AIエージェントにも出来ないこと・任せられないことがたくさんあります。闇雲にAIエージェントに業務を全て任せるのではなく、業務を理解し、分解してみてどの部分がリスクなく任せられるのかを検討しましょう。
業務が理解できれば、いくつかの作業はまとめられたり、不要であることに気づいたりでき、結果としてAIエージェントに与える指示(プロンプト)の整理整頓につながります。
構造化プロンプトを正しく利用する
プロンプトに構造を与えると、AIエージェントが指示内容を理解しやすくなります。
筆者はマークダウン記法を主に使用しております。
ただし、ただしい記法で書かなければAIエージェントにとって理解しづらい内容になり、意図しない挙動が生まれるケースがあります。
開発する人間とAIエージェントで認識を合わせる
上司が部下に業務を教えるように、AIエージェントに対する指示(=プロンプト)は、誰が見ても平易で誤解が生みにくいものにするべきです。
具体的には、以下の点に留意して作るのが良いかと
- 類似語を極力使わない。文言を統一してAIエージェントが迷わないようにする。
- AIエージェントのタスクの種類・範疇を示す
- タスク実行する(Function Calling)する際に必要な情報(引数)は何かをあらかじめ認識させる
- ドメイン知識を与える
- 禁止事項を記載する
- orchestratorには、各タスク特化型LLMエージェントの役割を大まかに把握させておく
- ハルシネーション発生を防ぐため、範疇外のことは何もしないことを明示して認識させる
- 各AIエージェントの債務が被らないようにする
1つのエージェントに対してのプロンプト量を極力減らす
1つのエージェントに対して、プロンプトが長くなっていくと一部のプロンプトの効力が薄まるリスクが高まります。

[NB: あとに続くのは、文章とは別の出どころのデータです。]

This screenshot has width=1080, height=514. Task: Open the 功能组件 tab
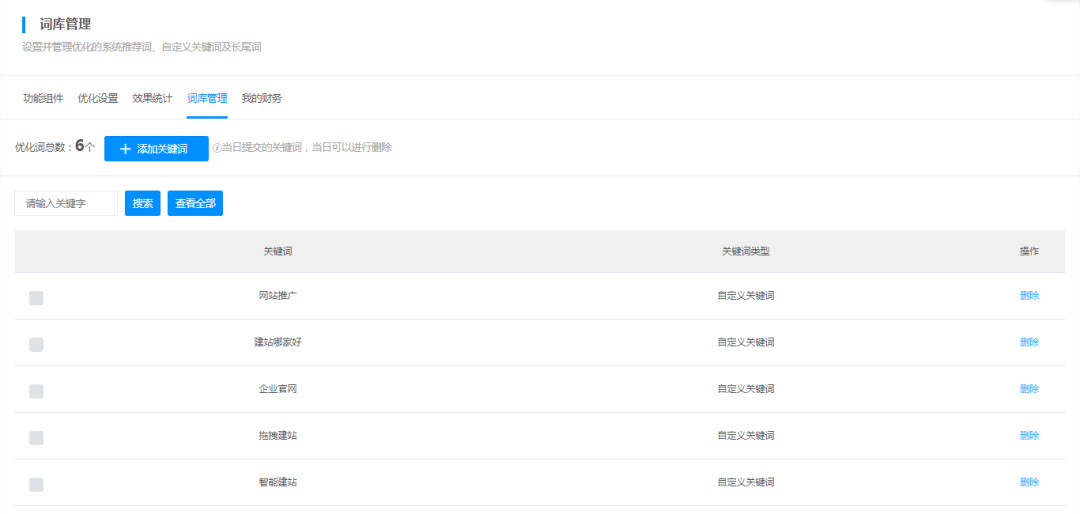tap(43, 98)
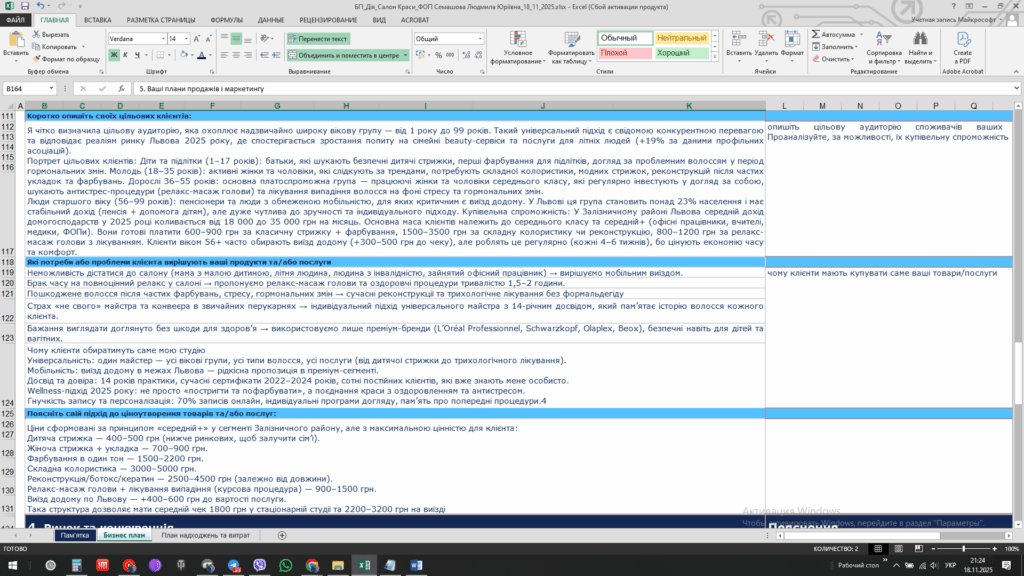Click the Save icon in quick access toolbar

coord(23,6)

以下、プロンプト量を減らす具体的な方法を列挙します。
- 短く平易な文章で書く
- エージェントの責務を減らす
- 固有名詞を極力使わない(一般的な言葉で汎用的な指示を作る)
Few-shotプロンプトで指示精度を上げる
いくつかの事例をプロンプトで示すことで、指示精度が上がることがあります。
ただし、例示が多すぎると上述のプロンプト量が増えることもありますし、例示をそのまま回答として使うケースも出てくるので、必要最低限に留めるのが無難かなと思います。AIエージェントの名前を適当に作らない
マルチエージェントシステムを構築すると、他のエージェントとの連携や区別をするため、AIエージェントに名前を付与する必要があります。
以前の記事で照会したorchestrator-workersワークフローで、Orchestratorが各AIエージェントを採用する際に、この名前をかなり重視する傾向がありました。
適当な名前をつけてしまうと、誤ったエージェントにタスクを割り振ってしまう可能性があります。
『名は体を表す』とはよく言ったものだなと感じた次第でした。
重要な指示は、プロンプトの最初と最後に入れる
悪意のあるユーザーによるプロンプトインジェクションへの対策として、インジェクションを防ぐプロンプトを最初や最後に入れるケースが良く見受けられます。
プロンプトインジェクション対策以外にも、重要と思われる指示はプロンプトの最初や最後に入れておくのが吉です。